Western Digital is expected to provide more than 50 percent of the capital for the new firm, while a majority of the board members, including the president, will be from Kioxia.

Japanese banks are said to be lending the new company around 13 billion dollars.

But whether South Korean chip maker SK hynix, which is a shareholder in Kioxia, will agree to the merger is uncertain.

Kioxia and Western Digital have already made joint investments in plants in Japan’s Mie and Iwate prefectures.

Demand for flash memory is expected to grow for use in data centers and other purposes. But businesses are burdened with the large investments they must make in facilities to stay in competition.

The merger could help make investing more efficient.

Interesting. If WDC merges with Kioxia, then there’ll be only two HDD vendors; Toshiba and Seagate.
IMHO, Quantum was the best till its problematic LCT series, thus agreed to sell its HDD business to Maxtor. As we all know, Seagate then purchased Maxtor.
BTW one warning for merging with Kioxia… Kioxia ended its SATA SSD lines by 2021 or 2022. I empathize their reason but… this can also mean, Kioxia may end HDD line of WDC after some years of merging. Who knows!

***But SK Hynix officially declared its opposition to the deal on Thursday. WDC stocks down 9.3%
Nikkei staff writers October 26, 2023 23:15

Western Digital Corp. As of October 26, 2023 • 4:00 PM EDT


Western Digital and Kioxia scrap memory chip merger talks

Companies fail to bring SK Hynix and Bain on board with plan

Kioxia has been looking to merge with Western Digital’s memory chip business. (Photo courtesy of Kioxia Holdings)

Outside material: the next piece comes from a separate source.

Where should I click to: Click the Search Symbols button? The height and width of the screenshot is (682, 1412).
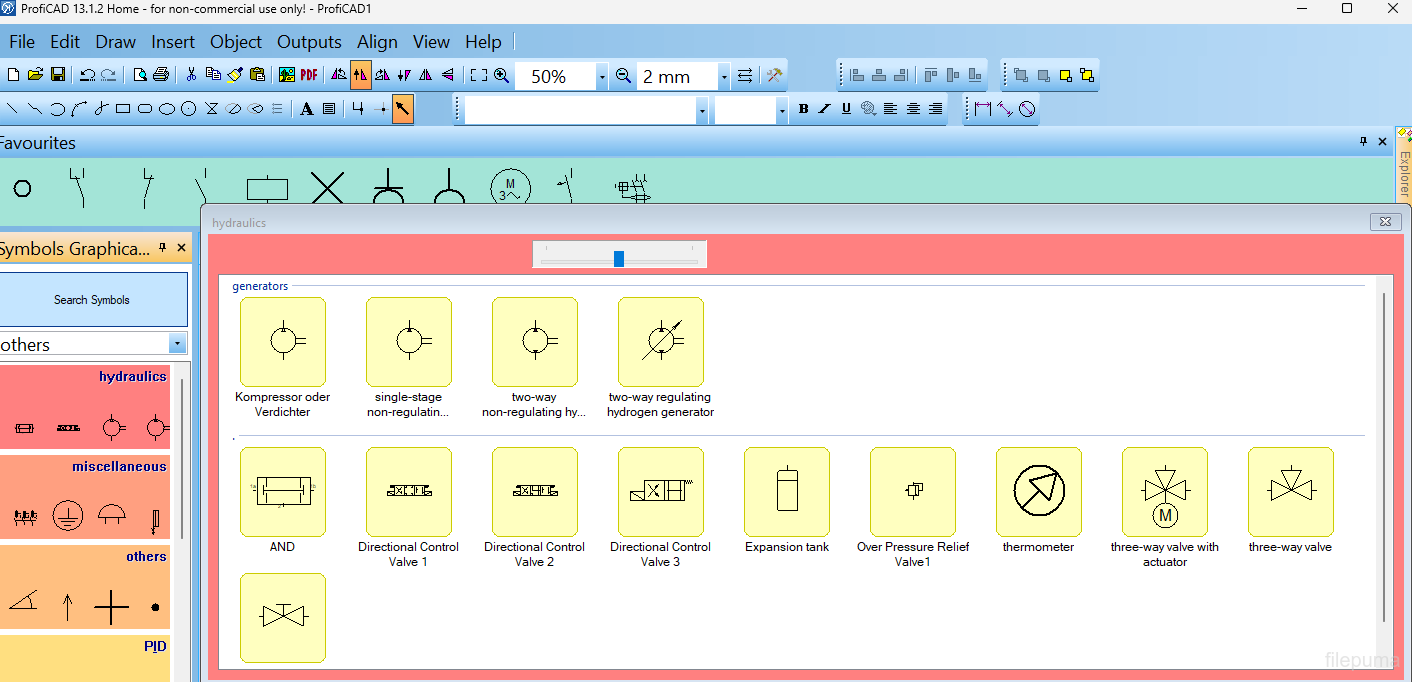[92, 299]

Nikkei staff writers October 26, 2023 23:15 JSTUpdated on October 27, 2023 00:18 JST

TOKYO – Negotiations to merge Western Digital’s semiconductor memory business and Japan’s Kioxia Holdings have been terminated, Nikkei learned Thursday.

The companies were aiming to reach an agreement by the end of October. U.S.-based Western Digital by Thursday had notified Kioxia that it would exit the talks after the merger failed to secure approval from SK Hynix, an indirect shareholder in Kioxia.

The companies were also unable to agree on the merger’s conditions with Bain Capital, Kioxia’s top shareholder.

Kioxia, formerly known as Toshiba Memory, and Western Digital have both suffered a downturn in earnings amid headwinds in memory chips. They are each seeking capital infusions and other measures to help bolster operations.

Kioxia ranks third in global market share for NAND flash memory, while Western Digital ranks fourth. The proposed merger would have resulted in an entity that rivals market leader Samsung Electronics, and the companies had hoped the larger scale would lead to greater profits and growth.

But SK Hynix officially declared its opposition to the deal on Thursday.

SK Hynix had invested about 400 billion yen ($2.67 billion at current rates) in the Bain-led consortium that acquired what is now Kioxia from Toshiba. The South Korean company is now second only to Samsung in NAND memory, and was worried that the Western Digital-Kioxia merger would hurt its position while derailing partnerships it had been exploring with Kioxia.

Western Digital collaborates with Kioxia on chip development and production, including by investing in Kioxia’s plants in Japan. The companies are expected to continue partnering despite the recent developments.